▶ **JOB**:
Offset every click coordinate in the answers by -80 and write out again the data lines between the lines holding "Switch to Зіставлення" and "click(553, 90)", inclusive, with the requests included.

Recorded data
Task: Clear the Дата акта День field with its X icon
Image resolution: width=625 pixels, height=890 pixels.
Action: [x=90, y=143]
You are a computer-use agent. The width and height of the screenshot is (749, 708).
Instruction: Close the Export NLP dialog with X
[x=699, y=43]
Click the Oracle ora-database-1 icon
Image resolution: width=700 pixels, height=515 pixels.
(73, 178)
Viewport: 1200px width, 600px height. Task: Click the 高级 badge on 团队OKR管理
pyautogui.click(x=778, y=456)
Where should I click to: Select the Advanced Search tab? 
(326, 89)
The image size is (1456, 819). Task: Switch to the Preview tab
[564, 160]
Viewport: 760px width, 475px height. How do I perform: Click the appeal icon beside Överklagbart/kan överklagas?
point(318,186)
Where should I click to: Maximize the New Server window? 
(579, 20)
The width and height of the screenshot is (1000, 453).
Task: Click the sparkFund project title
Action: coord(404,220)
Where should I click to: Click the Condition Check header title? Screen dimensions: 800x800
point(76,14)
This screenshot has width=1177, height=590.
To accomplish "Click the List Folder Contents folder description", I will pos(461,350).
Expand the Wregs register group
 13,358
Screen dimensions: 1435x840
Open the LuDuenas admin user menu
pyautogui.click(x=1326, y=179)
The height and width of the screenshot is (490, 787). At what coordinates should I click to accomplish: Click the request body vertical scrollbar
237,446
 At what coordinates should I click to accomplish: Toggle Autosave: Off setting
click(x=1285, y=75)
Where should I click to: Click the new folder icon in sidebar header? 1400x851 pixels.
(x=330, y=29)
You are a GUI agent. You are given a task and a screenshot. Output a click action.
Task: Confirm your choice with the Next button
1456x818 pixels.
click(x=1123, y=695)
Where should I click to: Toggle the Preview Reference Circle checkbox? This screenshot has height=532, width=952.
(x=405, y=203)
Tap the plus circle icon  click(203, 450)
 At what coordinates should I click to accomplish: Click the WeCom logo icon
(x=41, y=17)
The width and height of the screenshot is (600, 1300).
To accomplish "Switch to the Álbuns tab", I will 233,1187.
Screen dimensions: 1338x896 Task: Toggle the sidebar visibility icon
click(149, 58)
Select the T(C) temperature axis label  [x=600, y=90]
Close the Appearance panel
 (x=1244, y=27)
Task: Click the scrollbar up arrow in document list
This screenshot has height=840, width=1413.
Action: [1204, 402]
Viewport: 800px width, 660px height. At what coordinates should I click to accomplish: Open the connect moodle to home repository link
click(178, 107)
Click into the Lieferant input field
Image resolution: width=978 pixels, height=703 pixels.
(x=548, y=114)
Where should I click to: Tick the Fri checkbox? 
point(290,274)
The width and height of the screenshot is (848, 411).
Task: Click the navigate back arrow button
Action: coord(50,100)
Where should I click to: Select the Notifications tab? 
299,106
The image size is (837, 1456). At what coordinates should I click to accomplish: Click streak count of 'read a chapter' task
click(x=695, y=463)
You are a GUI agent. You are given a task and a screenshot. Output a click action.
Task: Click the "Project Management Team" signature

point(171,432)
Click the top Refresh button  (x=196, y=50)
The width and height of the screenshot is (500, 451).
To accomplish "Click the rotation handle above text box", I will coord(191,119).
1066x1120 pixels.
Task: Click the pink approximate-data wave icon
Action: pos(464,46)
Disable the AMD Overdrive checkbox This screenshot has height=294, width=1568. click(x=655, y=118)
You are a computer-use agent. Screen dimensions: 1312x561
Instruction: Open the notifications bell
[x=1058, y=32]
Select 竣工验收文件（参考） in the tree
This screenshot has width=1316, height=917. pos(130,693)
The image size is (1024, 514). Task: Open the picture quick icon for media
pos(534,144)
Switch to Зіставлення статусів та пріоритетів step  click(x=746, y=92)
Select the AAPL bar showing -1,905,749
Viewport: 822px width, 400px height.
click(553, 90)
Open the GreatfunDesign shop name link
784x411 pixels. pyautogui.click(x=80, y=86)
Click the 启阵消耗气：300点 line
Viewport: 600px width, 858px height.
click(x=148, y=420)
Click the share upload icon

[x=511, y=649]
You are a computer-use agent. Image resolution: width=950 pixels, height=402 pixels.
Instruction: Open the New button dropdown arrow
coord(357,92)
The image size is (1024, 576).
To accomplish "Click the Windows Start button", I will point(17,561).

▶ **SOLUTION TO THIS TASK**:
Switch to Зіставлення статусів та пріоритетів step  click(x=666, y=12)
Select the AAPL bar showing -1,905,749
Viewport: 822px width, 400px height.
click(473, 10)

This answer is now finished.